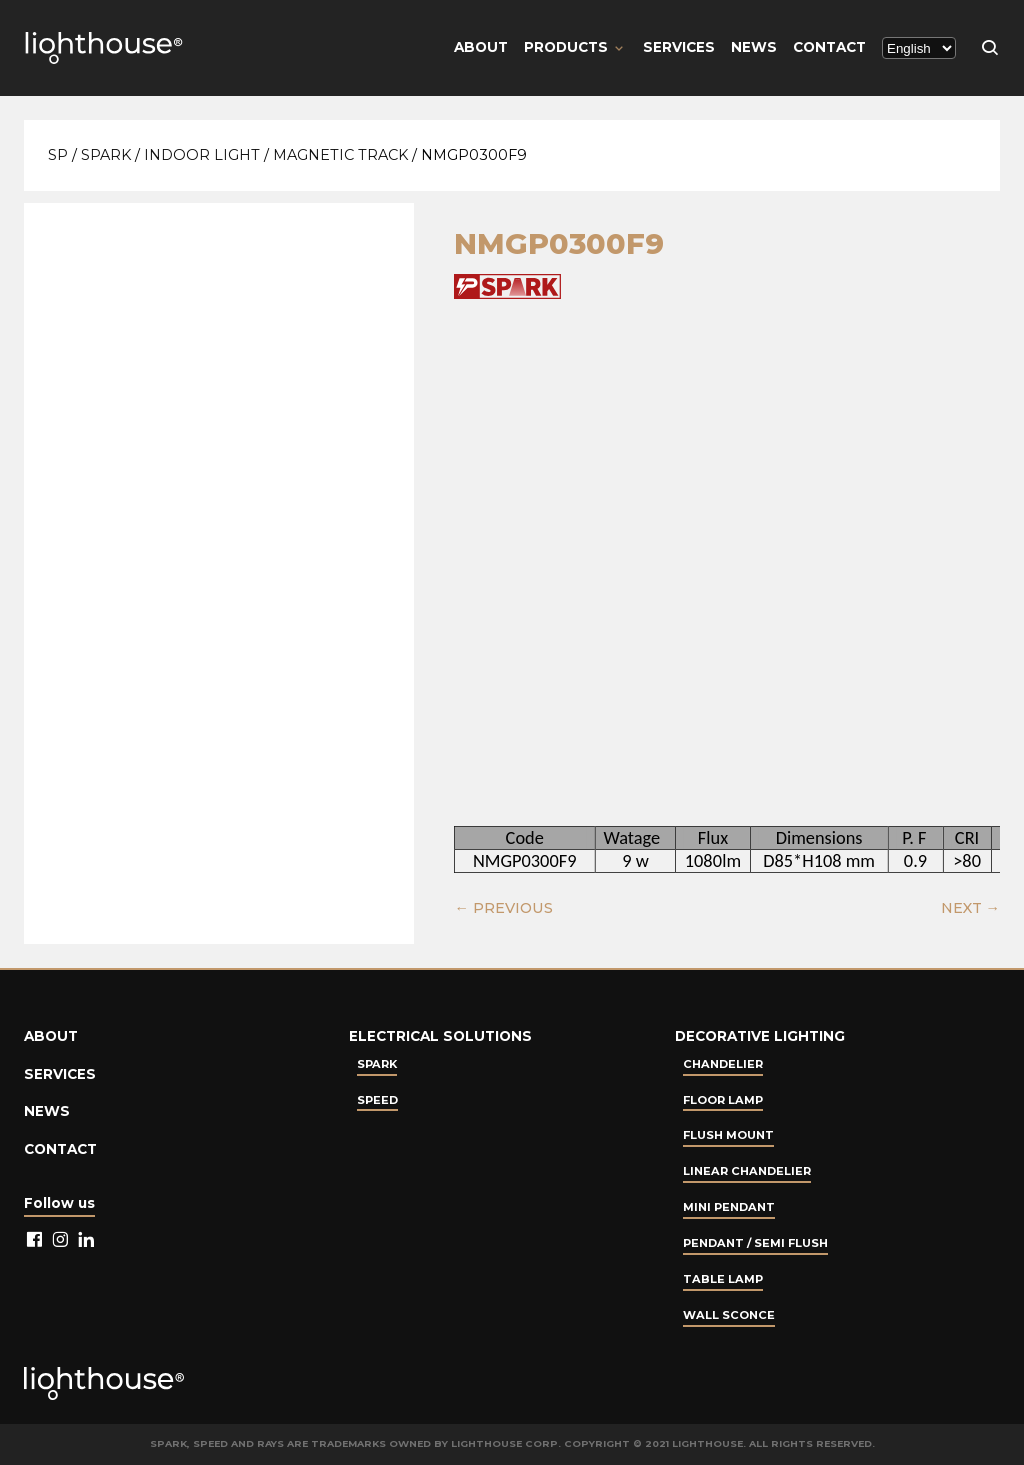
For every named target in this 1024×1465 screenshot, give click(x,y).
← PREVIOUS (503, 908)
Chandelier (723, 1064)
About (481, 47)
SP (58, 155)
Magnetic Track (340, 155)
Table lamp (723, 1279)
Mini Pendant (729, 1207)
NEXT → (970, 908)
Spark (106, 155)
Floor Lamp (723, 1100)
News (754, 47)
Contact (829, 47)
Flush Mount (728, 1135)
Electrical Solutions (440, 1036)
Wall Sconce (729, 1315)
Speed (377, 1100)
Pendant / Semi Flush (755, 1243)
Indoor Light (202, 155)
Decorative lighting (760, 1036)
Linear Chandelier (747, 1171)
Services (679, 47)
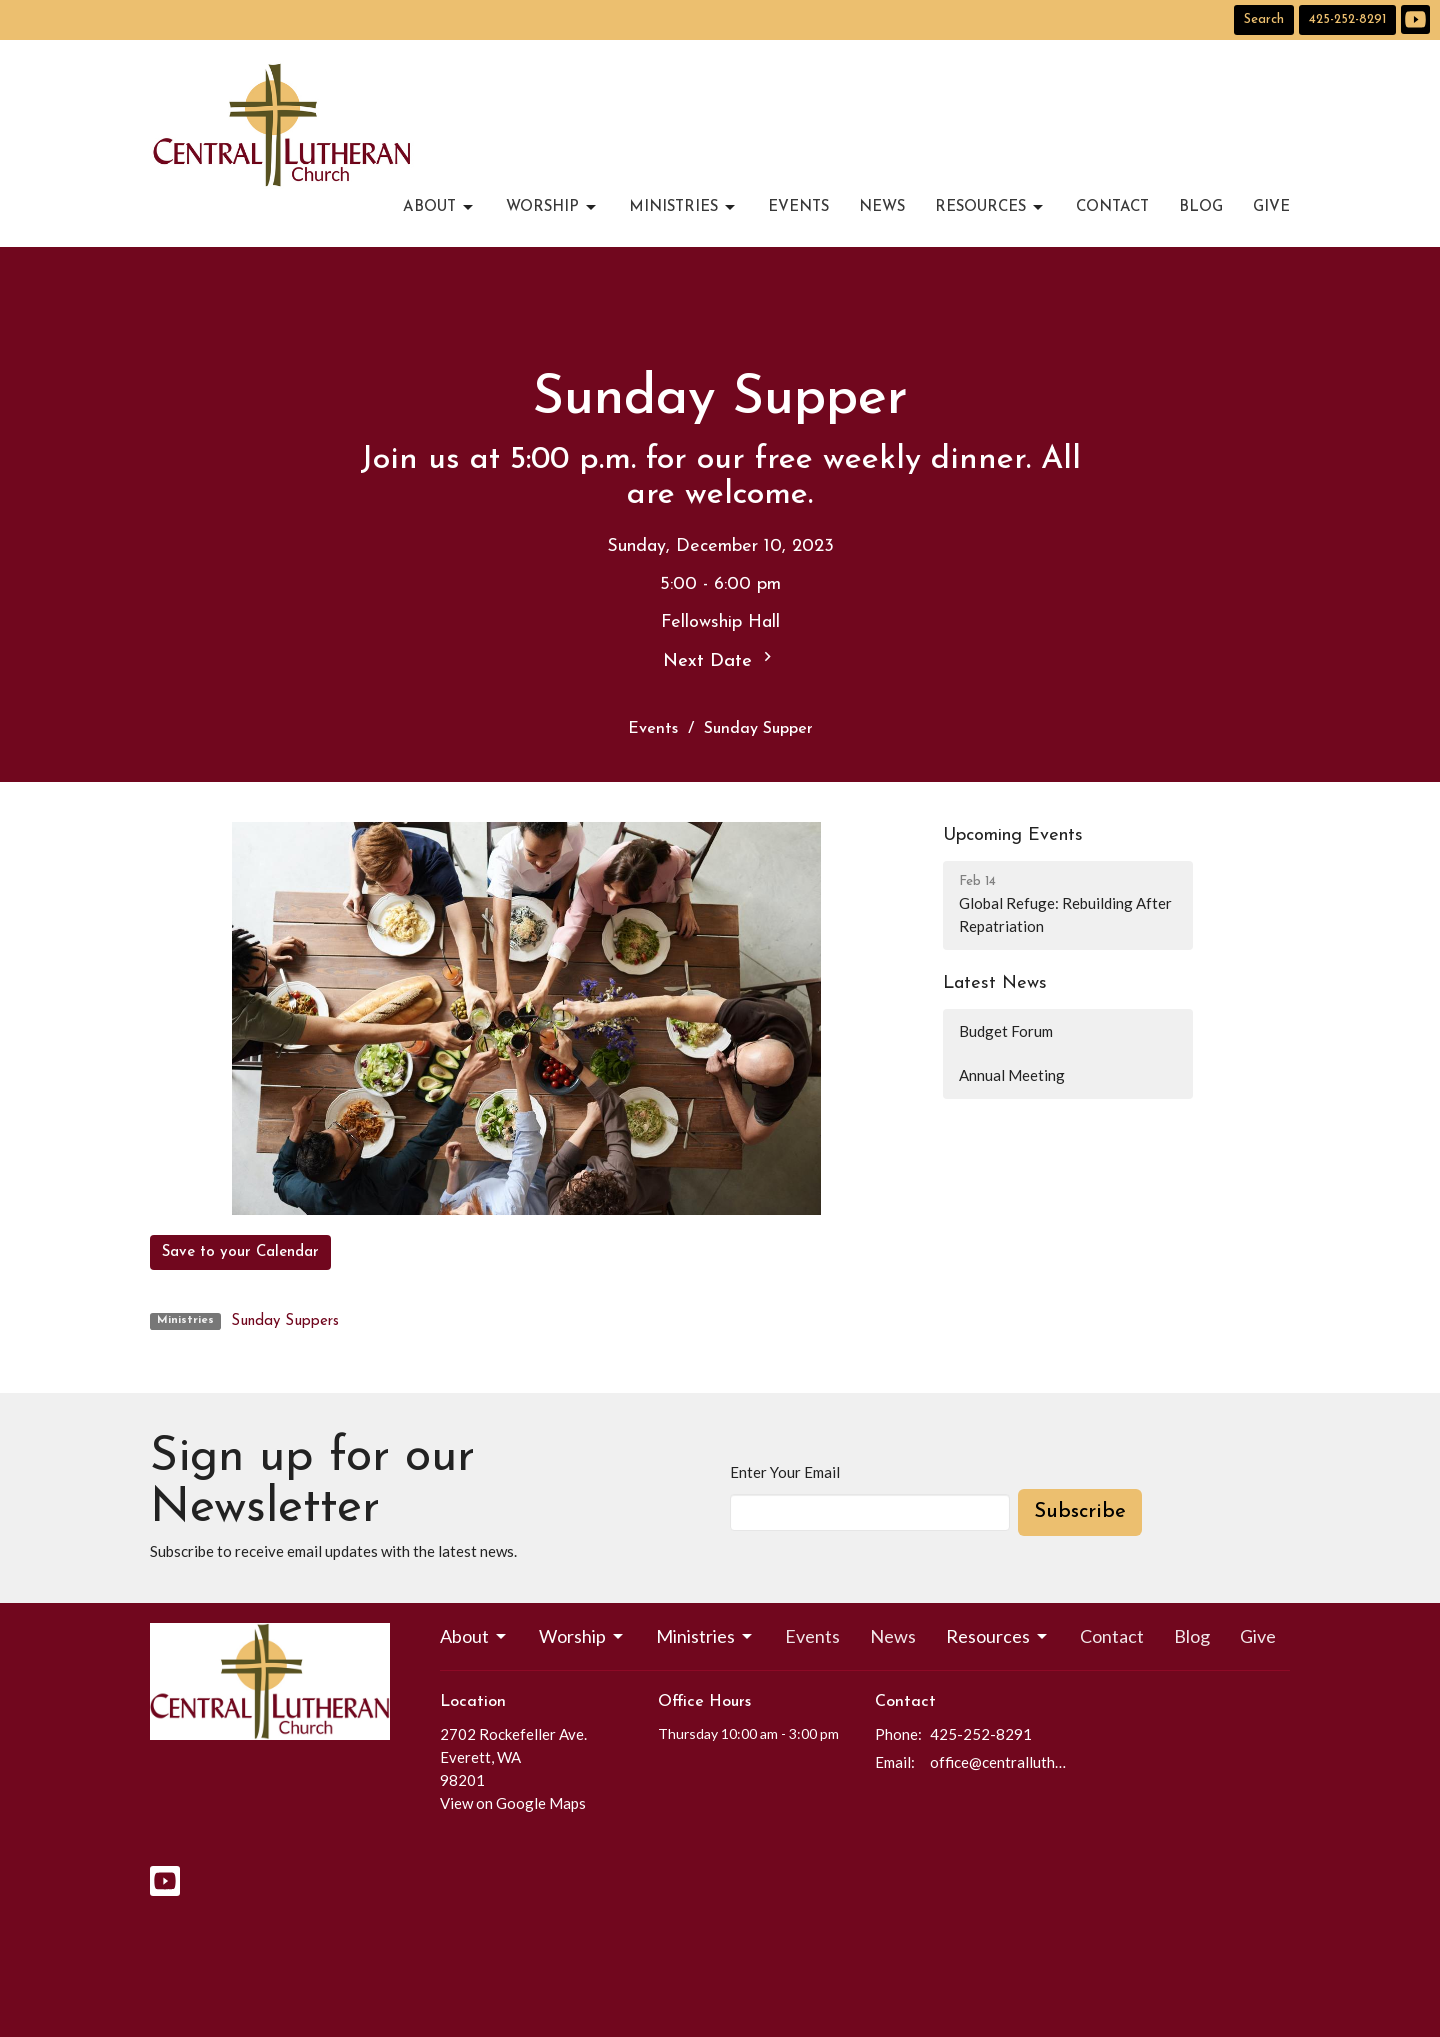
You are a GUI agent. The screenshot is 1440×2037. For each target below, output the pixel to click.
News (882, 207)
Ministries (683, 208)
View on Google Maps (513, 1803)
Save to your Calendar (240, 1252)
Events (798, 207)
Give (1271, 207)
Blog (1201, 207)
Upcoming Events (1013, 835)
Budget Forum (1006, 1031)
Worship (552, 208)
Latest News (995, 983)
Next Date (720, 659)
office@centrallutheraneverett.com (1001, 1762)
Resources (990, 208)
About (439, 208)
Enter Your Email (785, 1472)
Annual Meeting (1012, 1075)
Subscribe (1080, 1512)
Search (1264, 19)
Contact (1112, 207)
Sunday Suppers (285, 1321)
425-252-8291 (1347, 19)
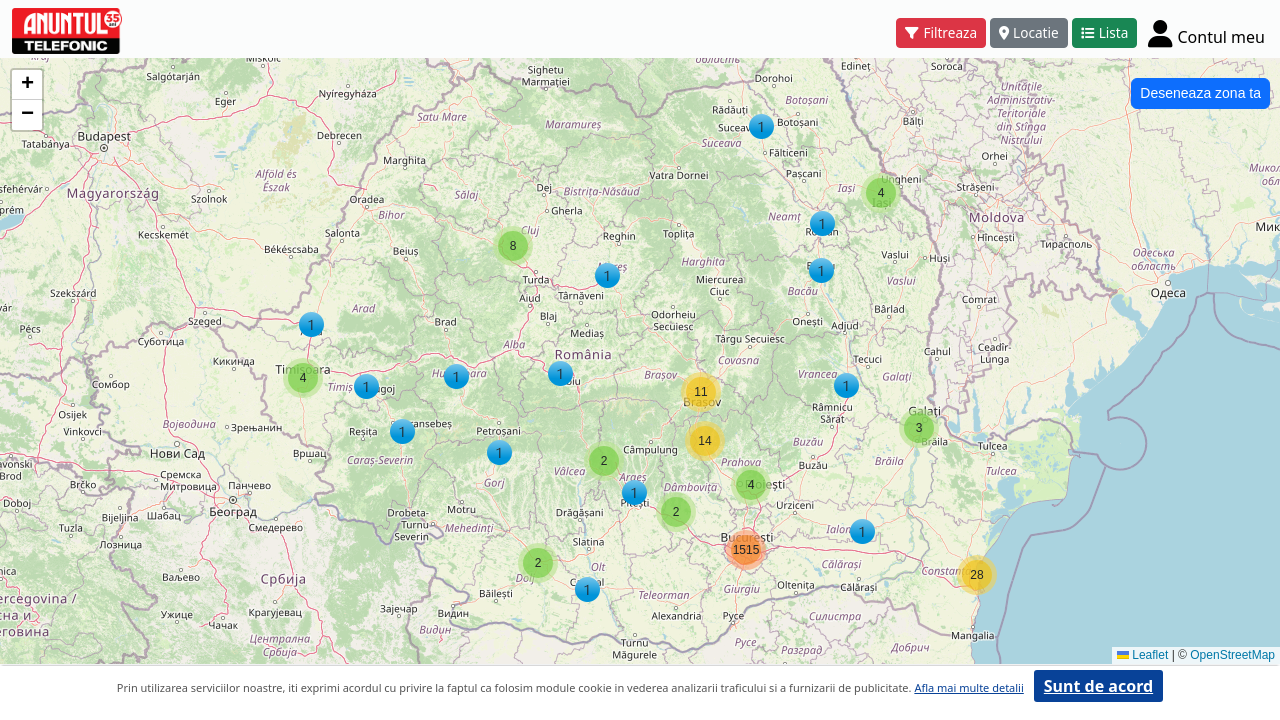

• **AIM**: Substitute "Standing Lamp" for "Floor Lamp" everywhere it occurs in the lines above and write all the lines out again with nothing else changed. Omit the pictures.

• **WRITTEN RESPONSE**:
For every named target in this 1024×1465 screenshot, give click(x,y).
← PREVIOUS (503, 908)
Chandelier (723, 1064)
About (481, 47)
SP (58, 155)
Magnetic Track (340, 155)
Table lamp (723, 1279)
Mini Pendant (729, 1207)
NEXT → (970, 908)
Spark (106, 155)
Standing Lamp (723, 1100)
News (754, 47)
Contact (829, 47)
Flush Mount (728, 1135)
Electrical Solutions (440, 1036)
Wall Sconce (729, 1315)
Speed (377, 1100)
Pendant / Semi Flush (755, 1243)
Indoor Light (202, 155)
Decorative lighting (760, 1036)
Linear Chandelier (747, 1171)
Services (679, 47)
You are a GUI agent. The screenshot is 1440×2037. For each target below, output the pixel to click.
News (882, 207)
Ministries (683, 208)
View on Google Maps (513, 1803)
Save to your Calendar (240, 1252)
Events (798, 207)
Give (1271, 207)
Blog (1201, 207)
Upcoming Events (1013, 835)
Budget Forum (1006, 1031)
Worship (552, 208)
Latest News (995, 983)
Next Date (720, 659)
office@centrallutheraneverett.com (1001, 1762)
Resources (990, 208)
About (439, 208)
Enter Your Email (785, 1472)
Annual Meeting (1012, 1075)
Subscribe (1080, 1512)
Search (1264, 19)
Contact (1112, 207)
Sunday Suppers (285, 1321)
425-252-8291 (1347, 19)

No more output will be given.